Jury pool warned of rough talk in trial tied to Whitmer plot
JACKSON, Mich. (AP) — Questions about guns, secretly recorded “repugnant” talk and even the Jan. 6 Capitol riot dominated jury selection Monday in the third trial connected to a 2020 anti-government plot to kidnap Michigan Gov. Gretchen Whitmer.
Dozens of potential jurors packed the courtroom, even sitting on heating vents in a nearly century-old courthouse in Jackson, Michigan. Many were dismissed by the end of the day because of personal conflicts or other reasons, while others were told to return Tuesday for the final leg of the process.
Joe Morrison, Pete Musico and Paul Bellar are charged with three crimes, including providing material support for a terrorist act. All were members of the Wolverine Watchmen, a paramilitary group that trained in the Jackson area, about 80 miles (130 kilometers) west of Detroit.
The trio is not charged with directly participating in the kidnapping scheme, which was broken up by the FBI in October 2020. That prosecution, which was handled in federal court, produced four convictions and two acquittals.
Morrison, Musico and Bellar are accused of assisting the others.

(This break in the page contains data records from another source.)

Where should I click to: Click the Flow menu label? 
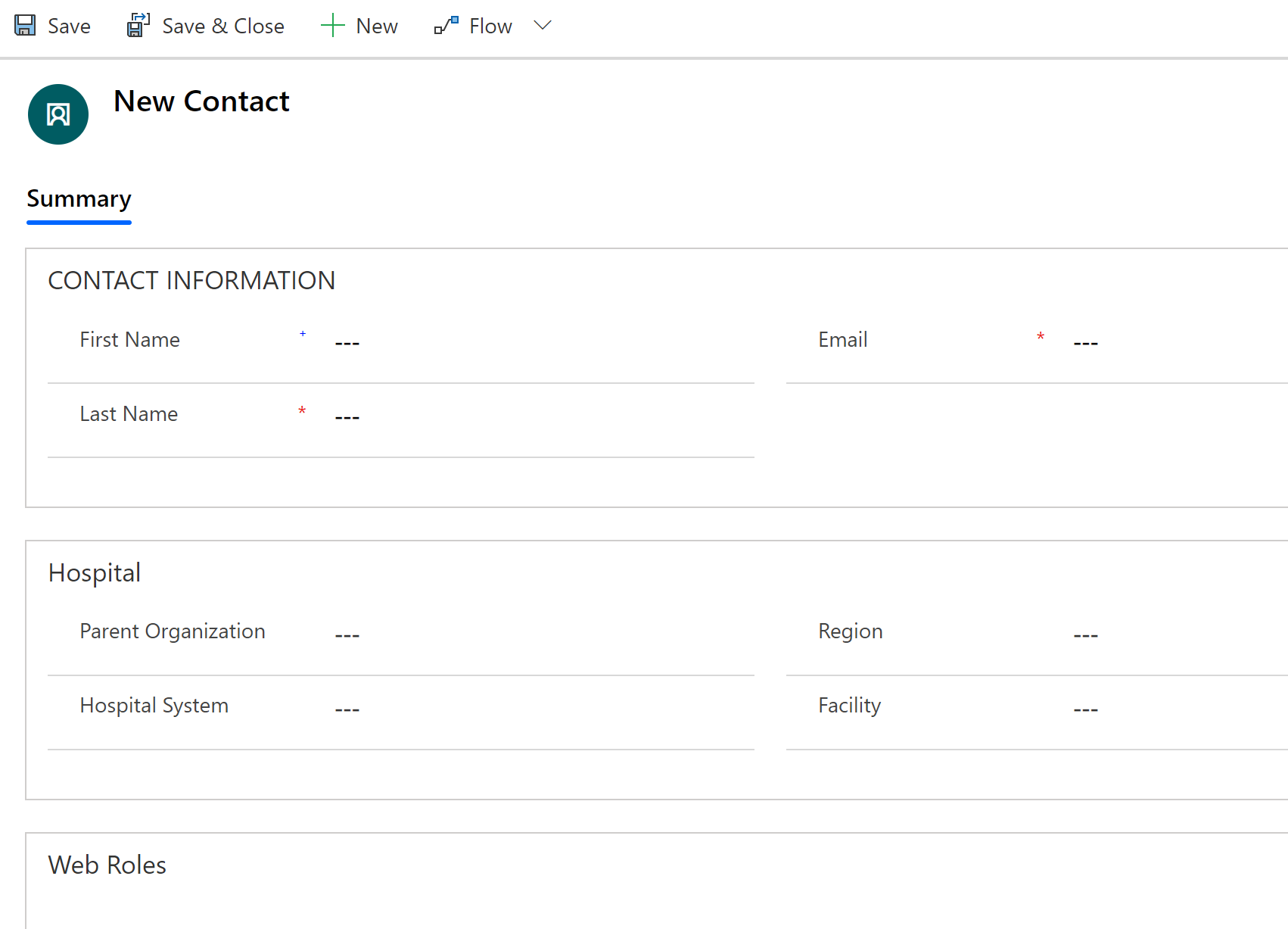click(490, 26)
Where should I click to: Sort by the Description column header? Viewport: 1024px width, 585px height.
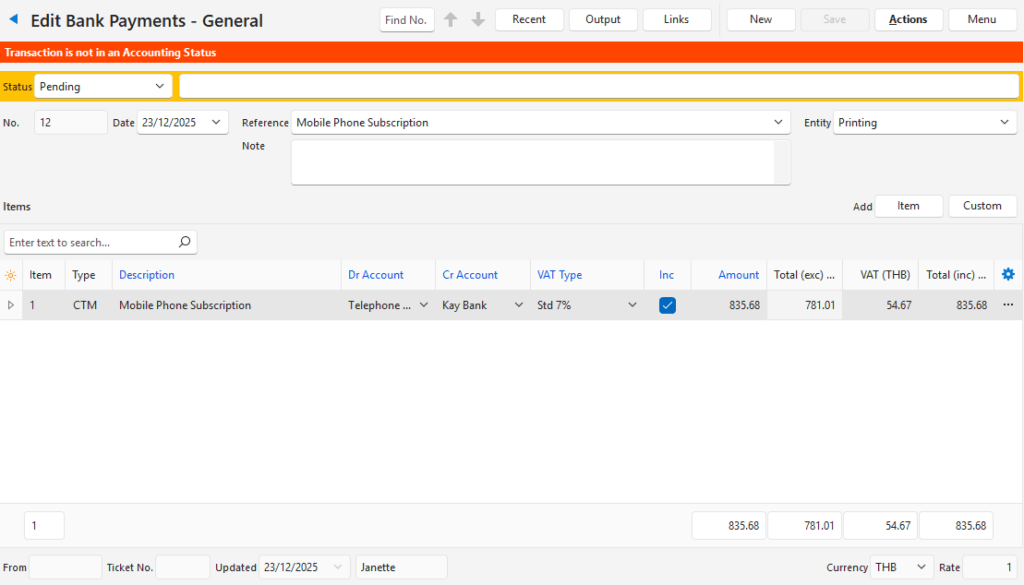point(147,275)
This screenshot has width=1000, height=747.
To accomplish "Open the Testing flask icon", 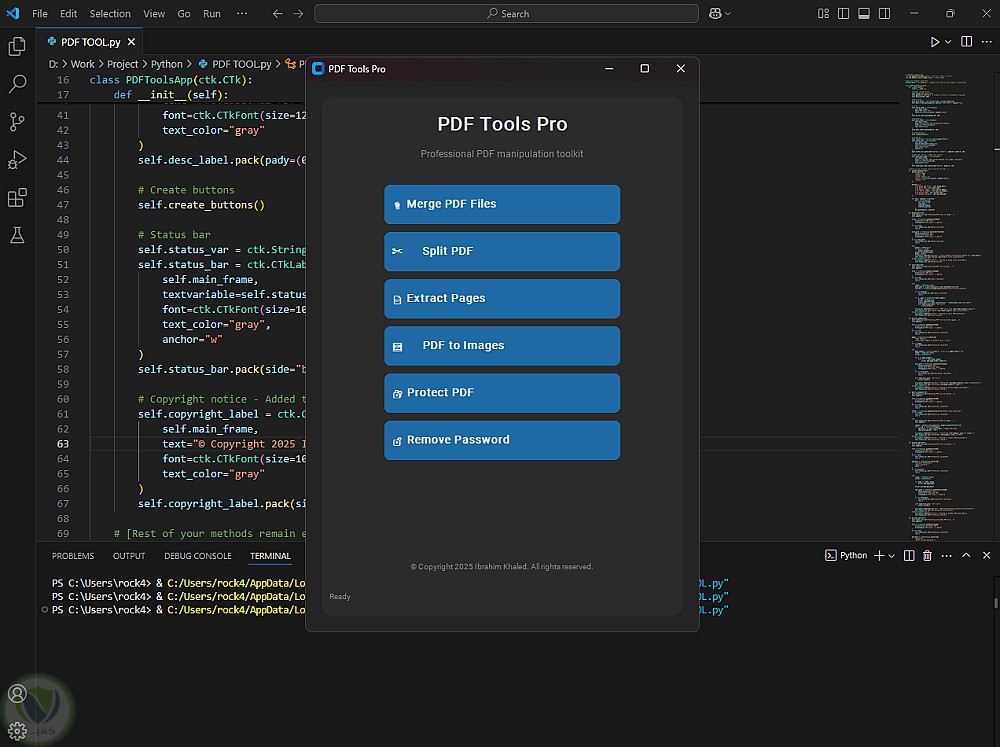I will 17,236.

The charges were filed in state court by the Michigan attorney general.
Lawyers and Judge Thomas Wilson asked questions to try to weed out biases in the jury pool.
“Let’s talk about Jan. 6 at the United States Capitol. ... A rather uncivilized event,” Assistant Attorney General Bill Rollstin said.
“Hurtful,” a woman replied.
Rollstin mentioned the riot because there will be evidence that Morrison, Musico and Bellar were heavily armed — legally — when they attended a protest inside the Michigan Capitol in 2020.
“You have any strong feelings about AR-15s?” asked Musico’s attorney, Kareem Johnson.
The all-day hearing allowed lawyers to repeatedly signal what’s to come. Johnson said the men are not charged with making threats but that some evidence will seem “repugnant,” a reference to provocative remarks about harming law enforcement.
“You’re going to hear comments you’re not going to like,” said Bellar’s attorney, Andrew Kirkpatrick.
Investigators secretly recorded hate-filled conversations about Whitmer and other public officials who were denounced as tyrants, especially during the pandemic when businesses were shut down, people were ordered to stay home and schools were closed.
Morrison’s lawyer urged the jury pool to keep context in mind.
“We’re talking about events that occurred two years ago in this highly tumultuous, highly emotional time,” Leonard Ballard said.
Ty Garbin and Kaleb Franks pleaded guilty to conspiracy in federal court in Grand Rapids, Michigan. The alleged leaders, Barry Croft and Adam Fox, were convicted at trial in August.
Defense lawyers say Morrison, Musico and Bellar cut ties with Fox before the kidnapping plot accelerated in summer 2020. The men also claim they were entrapped by an undercover informant and his FBI handlers.